Aberrations in Electron Microscopes
- Practical Electron Microscopy and Database -
- An Online Book -



This book (Practical Electron Microscopy and Database) is a reference for TEM and SEM students, operators, engineers, technicians, managers, and researchers.



The primary quality of electron optical elements (electromagnetic lenses) in electron microscopes (EMs) is usually degraded by secondary effects. They are aberrations, which can be categorized by three groups: geometric, chromatic, and parasitic aberrations, such as spherical aberration, diffraction aberration, astigmatism, coma aberration, chromatic aberration, and higher-order aberrations. All such defects will perturb the focusing properties of the corresponding lenses. In practice, electron lenses cannot be made free from aberrations. The most severe aberrations are the spherical aberrations and the chromatic aberrations.

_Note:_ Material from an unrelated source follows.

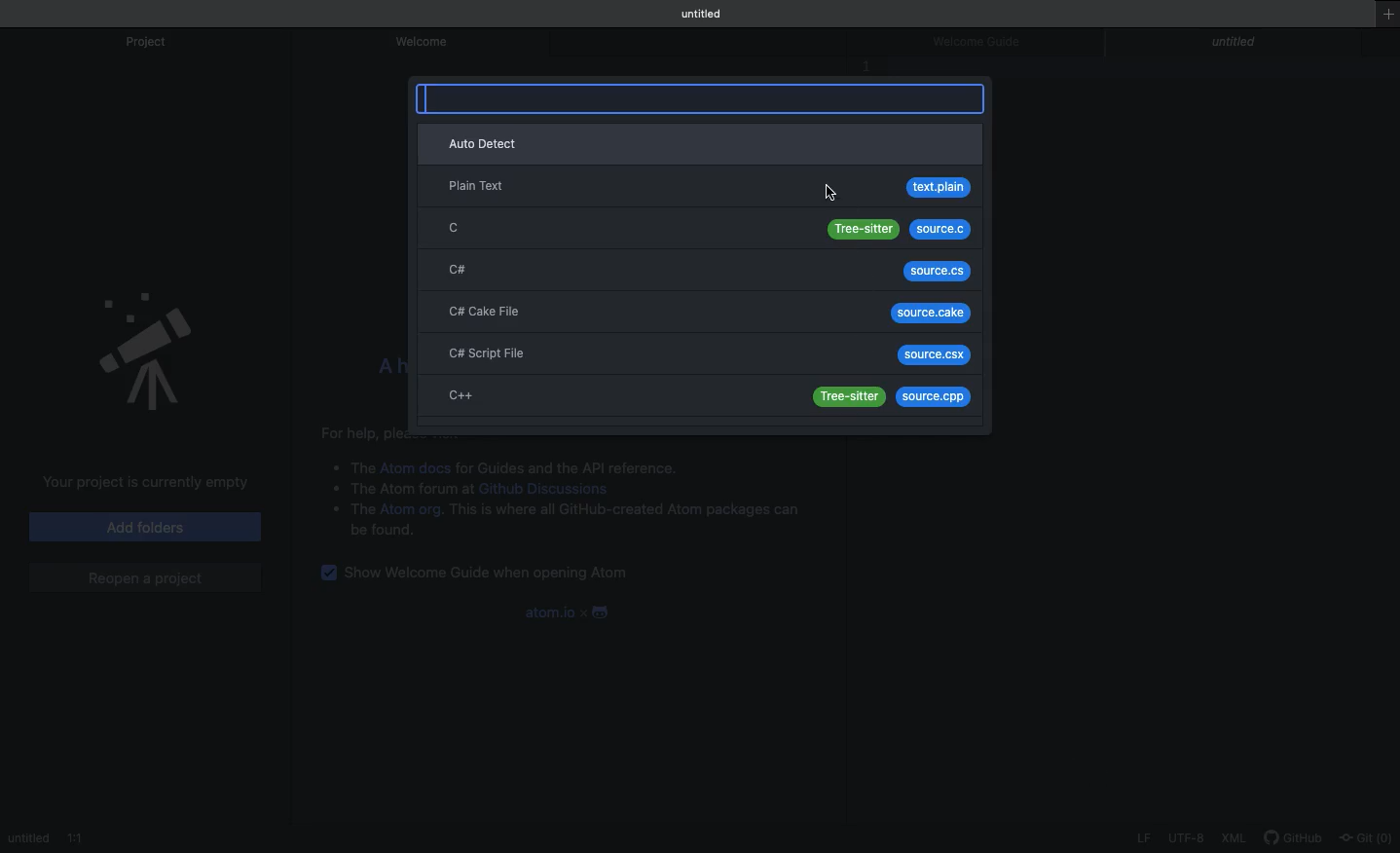  Describe the element at coordinates (983, 41) in the screenshot. I see `Welcome guide` at that location.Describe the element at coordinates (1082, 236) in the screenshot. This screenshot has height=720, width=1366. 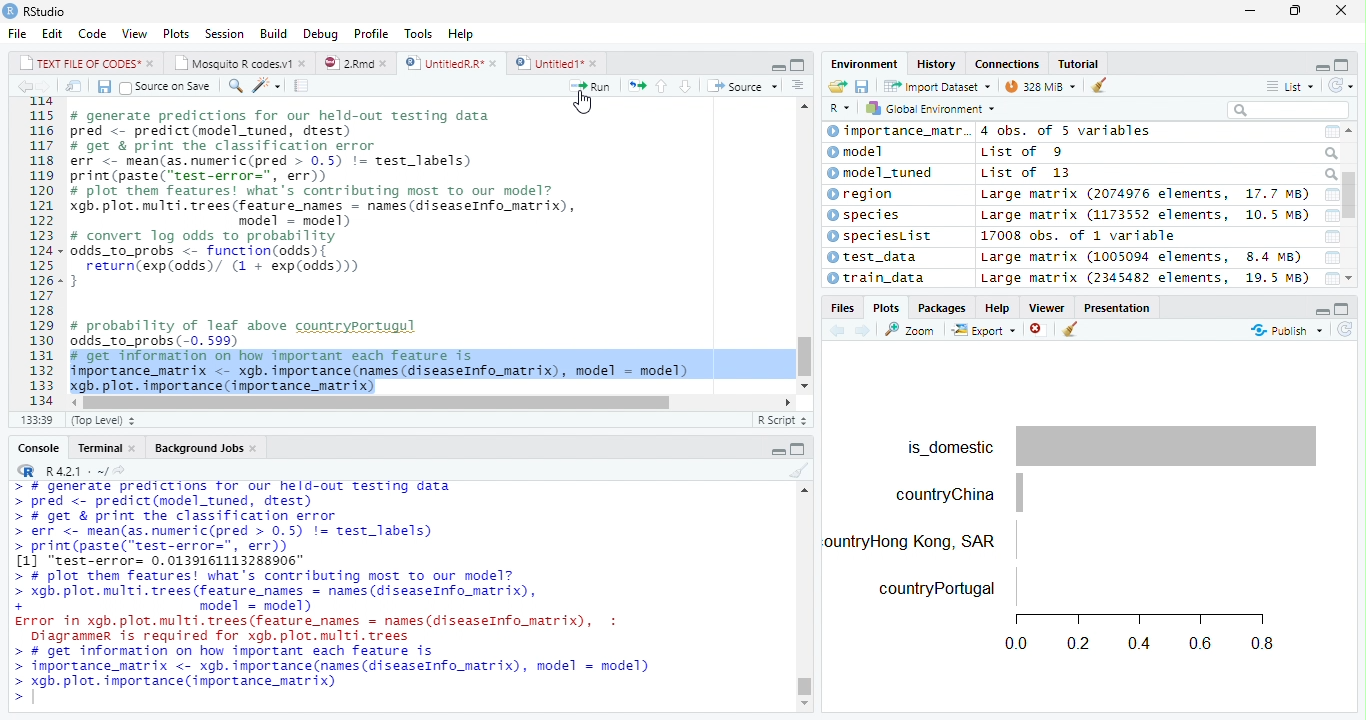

There are additional aberrations which should be considered at higher spatial resolutions, e.g. more widely categorized by coherent and incoherent aberrations.

Glaser’s famous bell-shaped model suggested that in order to attain the minimum focal length and the minimum aberrations of a magnetic lens used in a TEM the specimen should be put at the middle of the gap of a pair of symmetrical polepieces [1], e.g. called objective polepiece.

In a round magnetic lens, the focusing effect of the magnetic field increases too quickly with distance from the optical axis and the high angle rays are focused much more strongly. That is, there will always be significant aberrations if the lens is round.

Because the intensity of Ronchigram, formed at the Fraunhofer diffraction plane, varies significantly with angle, and this variation is a very sensitive function of lens aberrations and defocus [2], Ronchigram is a very useful way to characterize and optimize the electron probe in STEM mode.




[1] Cosslett, V. E. 1991. Fifty years of instrumental development of the electron microscope, in Advances in Optical and Electron Microscopy, Barer, R. and Cosslett, V. E. Eds., Academic Press, London, 215–267.
[2] J.M. Cowley, Electron diffraction phenomena observed with a high resolution STEM instrument, J. Electron. Microsc. Tech. 3 (1986) 25-44.